Reproduce word for word every line from the one containing "The height and width of the screenshot is (634, 802)." through the last line of the records, including both ends.

◆ ◆ ◆ ◆

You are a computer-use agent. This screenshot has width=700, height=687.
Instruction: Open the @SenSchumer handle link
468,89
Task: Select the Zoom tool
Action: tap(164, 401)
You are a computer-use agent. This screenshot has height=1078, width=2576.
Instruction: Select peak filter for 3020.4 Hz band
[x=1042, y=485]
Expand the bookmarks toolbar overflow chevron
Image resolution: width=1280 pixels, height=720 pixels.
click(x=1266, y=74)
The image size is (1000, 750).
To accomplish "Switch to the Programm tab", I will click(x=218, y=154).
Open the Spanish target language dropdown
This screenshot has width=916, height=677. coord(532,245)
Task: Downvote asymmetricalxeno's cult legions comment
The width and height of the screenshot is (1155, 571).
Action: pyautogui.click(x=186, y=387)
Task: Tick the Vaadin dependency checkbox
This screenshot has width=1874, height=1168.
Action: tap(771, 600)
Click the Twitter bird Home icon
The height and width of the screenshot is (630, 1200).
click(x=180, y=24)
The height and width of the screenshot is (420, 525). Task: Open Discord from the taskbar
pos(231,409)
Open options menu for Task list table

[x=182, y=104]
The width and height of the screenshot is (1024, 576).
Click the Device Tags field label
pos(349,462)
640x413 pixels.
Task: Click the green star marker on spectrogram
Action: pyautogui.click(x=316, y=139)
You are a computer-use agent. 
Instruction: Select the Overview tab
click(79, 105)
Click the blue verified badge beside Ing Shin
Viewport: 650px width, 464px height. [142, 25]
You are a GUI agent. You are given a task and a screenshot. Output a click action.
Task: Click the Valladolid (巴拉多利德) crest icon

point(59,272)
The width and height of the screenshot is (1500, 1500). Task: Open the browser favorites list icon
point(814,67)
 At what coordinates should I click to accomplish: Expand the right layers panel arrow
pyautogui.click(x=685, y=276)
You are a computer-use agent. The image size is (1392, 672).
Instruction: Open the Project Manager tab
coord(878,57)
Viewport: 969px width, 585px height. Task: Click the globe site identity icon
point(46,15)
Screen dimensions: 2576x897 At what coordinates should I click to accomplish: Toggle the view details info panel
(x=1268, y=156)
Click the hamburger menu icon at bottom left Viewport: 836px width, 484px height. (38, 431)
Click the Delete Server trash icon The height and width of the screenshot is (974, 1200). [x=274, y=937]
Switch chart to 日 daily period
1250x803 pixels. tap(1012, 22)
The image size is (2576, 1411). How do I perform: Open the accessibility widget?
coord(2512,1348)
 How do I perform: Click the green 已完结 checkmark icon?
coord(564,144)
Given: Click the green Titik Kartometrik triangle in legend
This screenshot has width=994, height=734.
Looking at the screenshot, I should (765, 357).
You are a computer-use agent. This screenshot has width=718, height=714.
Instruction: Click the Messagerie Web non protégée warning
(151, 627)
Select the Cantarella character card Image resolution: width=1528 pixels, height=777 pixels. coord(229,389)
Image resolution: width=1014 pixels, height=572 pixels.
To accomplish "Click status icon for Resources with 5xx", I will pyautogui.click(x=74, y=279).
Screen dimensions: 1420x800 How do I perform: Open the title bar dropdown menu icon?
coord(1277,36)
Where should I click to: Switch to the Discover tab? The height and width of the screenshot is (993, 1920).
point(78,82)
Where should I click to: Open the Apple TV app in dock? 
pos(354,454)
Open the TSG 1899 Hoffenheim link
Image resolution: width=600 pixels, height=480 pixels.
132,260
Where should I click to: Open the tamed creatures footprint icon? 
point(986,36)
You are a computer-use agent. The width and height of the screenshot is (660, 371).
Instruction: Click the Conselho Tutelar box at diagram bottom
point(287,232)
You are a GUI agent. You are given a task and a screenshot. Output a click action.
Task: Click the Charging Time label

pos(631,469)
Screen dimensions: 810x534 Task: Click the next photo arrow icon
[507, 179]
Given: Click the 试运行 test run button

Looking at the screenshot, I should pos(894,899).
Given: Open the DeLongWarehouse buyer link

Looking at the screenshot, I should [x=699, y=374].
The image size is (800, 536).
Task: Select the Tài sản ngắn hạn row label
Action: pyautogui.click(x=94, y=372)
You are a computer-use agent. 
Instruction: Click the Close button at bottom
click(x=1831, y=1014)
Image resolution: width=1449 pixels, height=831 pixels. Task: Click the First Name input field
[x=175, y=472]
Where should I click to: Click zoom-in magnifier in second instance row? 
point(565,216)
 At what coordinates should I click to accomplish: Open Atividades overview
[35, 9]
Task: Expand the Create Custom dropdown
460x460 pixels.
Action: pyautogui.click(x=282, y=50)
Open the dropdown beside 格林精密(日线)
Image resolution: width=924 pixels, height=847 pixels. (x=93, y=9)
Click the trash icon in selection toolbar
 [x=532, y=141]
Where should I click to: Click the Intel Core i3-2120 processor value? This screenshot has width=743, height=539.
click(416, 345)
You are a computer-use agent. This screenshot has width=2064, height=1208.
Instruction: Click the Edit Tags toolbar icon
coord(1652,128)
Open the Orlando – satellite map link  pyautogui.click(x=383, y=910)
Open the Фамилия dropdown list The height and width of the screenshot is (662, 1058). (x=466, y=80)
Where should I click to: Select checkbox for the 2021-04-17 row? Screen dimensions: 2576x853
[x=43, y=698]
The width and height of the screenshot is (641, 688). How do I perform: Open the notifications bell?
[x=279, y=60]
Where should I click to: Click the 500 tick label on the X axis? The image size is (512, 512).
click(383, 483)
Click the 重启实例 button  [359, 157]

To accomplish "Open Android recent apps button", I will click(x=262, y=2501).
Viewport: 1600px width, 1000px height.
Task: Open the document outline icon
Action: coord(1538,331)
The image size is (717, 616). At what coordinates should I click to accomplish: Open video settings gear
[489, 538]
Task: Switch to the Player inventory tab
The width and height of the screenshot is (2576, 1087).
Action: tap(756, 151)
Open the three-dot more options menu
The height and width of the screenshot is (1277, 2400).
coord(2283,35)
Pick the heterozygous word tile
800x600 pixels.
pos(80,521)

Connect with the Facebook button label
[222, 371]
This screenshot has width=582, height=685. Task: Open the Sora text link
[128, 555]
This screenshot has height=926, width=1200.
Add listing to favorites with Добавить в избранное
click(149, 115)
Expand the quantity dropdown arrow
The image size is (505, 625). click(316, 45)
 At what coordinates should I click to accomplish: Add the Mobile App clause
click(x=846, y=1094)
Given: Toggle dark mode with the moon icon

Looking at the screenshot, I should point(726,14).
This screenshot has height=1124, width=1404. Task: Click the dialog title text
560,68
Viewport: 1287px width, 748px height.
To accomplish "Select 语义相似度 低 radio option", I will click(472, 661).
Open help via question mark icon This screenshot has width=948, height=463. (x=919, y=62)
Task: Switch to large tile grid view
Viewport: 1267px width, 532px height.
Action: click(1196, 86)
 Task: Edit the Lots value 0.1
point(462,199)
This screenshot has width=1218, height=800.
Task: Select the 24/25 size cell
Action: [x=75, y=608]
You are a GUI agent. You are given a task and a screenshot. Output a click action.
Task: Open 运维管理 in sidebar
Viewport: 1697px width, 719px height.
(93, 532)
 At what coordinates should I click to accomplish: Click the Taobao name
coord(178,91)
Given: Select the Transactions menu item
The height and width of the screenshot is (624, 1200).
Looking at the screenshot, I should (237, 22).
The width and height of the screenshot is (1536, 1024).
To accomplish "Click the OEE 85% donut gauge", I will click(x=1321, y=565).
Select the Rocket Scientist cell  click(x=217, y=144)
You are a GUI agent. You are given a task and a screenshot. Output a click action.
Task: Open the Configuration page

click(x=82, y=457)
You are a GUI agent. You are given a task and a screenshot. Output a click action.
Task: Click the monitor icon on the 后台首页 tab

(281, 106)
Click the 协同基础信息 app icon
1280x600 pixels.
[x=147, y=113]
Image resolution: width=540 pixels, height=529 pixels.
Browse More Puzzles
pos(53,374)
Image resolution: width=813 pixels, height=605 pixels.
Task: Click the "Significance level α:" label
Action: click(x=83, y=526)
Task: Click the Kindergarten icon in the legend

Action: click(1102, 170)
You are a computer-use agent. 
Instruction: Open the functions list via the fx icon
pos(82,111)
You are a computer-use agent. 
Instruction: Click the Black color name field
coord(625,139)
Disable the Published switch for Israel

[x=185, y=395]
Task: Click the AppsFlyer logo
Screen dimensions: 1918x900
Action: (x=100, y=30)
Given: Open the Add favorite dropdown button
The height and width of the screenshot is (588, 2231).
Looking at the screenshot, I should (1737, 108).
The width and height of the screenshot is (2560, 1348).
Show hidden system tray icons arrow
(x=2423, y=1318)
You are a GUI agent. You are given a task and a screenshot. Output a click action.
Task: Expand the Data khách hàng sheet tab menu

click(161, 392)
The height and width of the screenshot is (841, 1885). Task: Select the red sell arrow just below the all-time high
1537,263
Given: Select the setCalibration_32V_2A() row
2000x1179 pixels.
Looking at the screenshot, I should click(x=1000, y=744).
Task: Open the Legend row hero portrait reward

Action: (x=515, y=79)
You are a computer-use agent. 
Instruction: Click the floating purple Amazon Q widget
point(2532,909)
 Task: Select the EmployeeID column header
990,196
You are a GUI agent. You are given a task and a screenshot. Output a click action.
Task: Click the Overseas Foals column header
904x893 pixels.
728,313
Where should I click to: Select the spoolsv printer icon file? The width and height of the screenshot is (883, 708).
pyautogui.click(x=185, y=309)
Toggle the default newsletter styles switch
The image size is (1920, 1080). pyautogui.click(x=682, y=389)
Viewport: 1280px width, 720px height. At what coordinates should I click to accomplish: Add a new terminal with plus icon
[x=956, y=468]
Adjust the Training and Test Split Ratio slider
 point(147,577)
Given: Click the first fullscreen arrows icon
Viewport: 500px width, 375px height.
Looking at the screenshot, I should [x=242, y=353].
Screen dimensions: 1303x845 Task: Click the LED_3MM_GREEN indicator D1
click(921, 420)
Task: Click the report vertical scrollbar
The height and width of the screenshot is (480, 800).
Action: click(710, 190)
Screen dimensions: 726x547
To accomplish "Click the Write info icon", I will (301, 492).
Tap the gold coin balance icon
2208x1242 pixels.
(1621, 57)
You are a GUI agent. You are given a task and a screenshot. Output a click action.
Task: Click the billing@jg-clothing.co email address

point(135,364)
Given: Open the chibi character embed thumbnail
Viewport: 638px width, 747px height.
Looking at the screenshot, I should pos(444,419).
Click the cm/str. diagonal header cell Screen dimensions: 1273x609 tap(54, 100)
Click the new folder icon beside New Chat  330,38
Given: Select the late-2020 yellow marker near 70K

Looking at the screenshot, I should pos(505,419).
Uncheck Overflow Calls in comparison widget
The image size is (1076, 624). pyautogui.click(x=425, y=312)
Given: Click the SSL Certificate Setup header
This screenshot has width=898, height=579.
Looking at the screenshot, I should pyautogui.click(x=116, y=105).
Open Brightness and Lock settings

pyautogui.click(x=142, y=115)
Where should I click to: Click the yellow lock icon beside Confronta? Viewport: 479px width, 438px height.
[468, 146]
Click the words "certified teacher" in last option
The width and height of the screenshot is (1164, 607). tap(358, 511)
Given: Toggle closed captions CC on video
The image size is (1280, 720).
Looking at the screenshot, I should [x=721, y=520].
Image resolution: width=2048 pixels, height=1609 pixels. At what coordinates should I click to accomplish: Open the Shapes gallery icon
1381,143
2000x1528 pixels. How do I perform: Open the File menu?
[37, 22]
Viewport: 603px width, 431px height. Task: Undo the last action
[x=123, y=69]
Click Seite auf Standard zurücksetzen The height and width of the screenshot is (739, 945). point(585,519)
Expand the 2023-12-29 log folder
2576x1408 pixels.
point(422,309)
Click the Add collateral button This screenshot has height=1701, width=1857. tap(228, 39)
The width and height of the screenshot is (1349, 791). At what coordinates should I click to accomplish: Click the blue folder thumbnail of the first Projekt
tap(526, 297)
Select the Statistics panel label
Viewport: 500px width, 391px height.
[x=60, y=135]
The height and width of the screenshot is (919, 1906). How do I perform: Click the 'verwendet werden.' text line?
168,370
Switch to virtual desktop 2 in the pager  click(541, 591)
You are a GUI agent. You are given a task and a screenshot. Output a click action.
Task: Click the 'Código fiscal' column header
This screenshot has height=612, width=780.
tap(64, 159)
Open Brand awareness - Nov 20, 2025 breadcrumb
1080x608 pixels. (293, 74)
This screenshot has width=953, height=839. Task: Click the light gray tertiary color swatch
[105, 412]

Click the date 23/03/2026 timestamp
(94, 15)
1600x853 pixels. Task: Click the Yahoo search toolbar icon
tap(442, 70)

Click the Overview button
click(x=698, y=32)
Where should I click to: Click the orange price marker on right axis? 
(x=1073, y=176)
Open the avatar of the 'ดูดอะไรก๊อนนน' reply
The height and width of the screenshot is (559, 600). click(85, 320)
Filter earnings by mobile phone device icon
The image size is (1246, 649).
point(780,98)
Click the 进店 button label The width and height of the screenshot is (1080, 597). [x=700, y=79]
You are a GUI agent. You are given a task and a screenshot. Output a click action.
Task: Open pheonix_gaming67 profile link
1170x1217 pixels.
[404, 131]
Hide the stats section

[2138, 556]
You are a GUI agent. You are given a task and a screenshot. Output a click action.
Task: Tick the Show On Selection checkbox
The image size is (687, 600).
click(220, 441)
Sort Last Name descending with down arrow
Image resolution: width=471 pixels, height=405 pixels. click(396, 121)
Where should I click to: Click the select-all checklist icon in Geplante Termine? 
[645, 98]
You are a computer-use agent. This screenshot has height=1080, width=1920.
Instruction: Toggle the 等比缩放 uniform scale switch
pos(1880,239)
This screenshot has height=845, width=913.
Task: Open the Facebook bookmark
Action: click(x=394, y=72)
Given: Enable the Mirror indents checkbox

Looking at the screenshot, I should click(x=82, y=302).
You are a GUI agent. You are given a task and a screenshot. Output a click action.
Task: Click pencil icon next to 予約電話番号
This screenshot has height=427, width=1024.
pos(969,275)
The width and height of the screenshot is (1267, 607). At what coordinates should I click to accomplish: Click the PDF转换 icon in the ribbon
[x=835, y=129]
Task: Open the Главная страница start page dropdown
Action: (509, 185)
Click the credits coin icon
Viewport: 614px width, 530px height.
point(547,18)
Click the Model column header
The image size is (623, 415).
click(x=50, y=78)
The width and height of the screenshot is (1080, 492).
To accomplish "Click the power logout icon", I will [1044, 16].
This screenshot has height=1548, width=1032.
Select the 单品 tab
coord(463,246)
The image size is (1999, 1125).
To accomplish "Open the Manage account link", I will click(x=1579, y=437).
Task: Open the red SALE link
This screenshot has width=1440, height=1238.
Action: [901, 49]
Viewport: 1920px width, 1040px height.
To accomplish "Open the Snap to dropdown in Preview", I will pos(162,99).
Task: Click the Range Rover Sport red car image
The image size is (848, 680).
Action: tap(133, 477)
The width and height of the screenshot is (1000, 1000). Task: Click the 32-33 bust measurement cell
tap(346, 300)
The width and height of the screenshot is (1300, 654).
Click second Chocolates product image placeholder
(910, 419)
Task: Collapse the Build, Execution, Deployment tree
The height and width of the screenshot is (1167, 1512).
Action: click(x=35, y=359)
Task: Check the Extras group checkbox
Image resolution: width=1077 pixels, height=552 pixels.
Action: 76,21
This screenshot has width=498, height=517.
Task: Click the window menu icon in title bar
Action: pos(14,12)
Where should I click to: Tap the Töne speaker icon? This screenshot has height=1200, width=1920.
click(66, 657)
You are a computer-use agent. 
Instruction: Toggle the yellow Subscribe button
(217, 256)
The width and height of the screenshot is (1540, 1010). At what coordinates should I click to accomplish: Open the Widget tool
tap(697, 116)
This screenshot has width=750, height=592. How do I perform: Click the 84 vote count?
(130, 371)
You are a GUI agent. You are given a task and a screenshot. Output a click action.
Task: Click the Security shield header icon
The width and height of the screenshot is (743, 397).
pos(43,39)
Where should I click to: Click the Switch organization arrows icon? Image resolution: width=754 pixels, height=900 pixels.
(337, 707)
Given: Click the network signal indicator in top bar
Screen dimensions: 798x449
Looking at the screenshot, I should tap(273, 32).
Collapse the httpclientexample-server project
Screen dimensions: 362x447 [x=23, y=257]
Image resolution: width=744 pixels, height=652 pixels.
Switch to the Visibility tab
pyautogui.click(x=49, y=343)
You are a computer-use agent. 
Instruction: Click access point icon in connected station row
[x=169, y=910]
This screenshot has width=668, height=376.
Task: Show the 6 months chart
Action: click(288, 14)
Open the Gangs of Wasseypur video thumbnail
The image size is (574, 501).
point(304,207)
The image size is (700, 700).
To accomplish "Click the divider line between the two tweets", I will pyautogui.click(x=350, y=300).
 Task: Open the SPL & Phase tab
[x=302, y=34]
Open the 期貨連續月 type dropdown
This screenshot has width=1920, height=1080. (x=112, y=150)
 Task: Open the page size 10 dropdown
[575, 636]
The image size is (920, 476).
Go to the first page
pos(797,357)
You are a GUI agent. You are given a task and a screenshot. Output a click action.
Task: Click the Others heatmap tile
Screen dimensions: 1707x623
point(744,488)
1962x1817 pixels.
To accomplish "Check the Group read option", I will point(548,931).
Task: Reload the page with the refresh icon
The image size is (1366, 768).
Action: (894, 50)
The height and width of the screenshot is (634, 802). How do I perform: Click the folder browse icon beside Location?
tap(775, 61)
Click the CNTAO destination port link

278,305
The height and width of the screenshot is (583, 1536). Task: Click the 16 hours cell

◆ ◆ ◆ ◆

### Complete output
The height and width of the screenshot is (634, 802). How do I perform: Click the folder browse icon beside Location?
tap(775, 61)
Click the CNTAO destination port link

278,305
The height and width of the screenshot is (583, 1536). Task: Click the 16 hours cell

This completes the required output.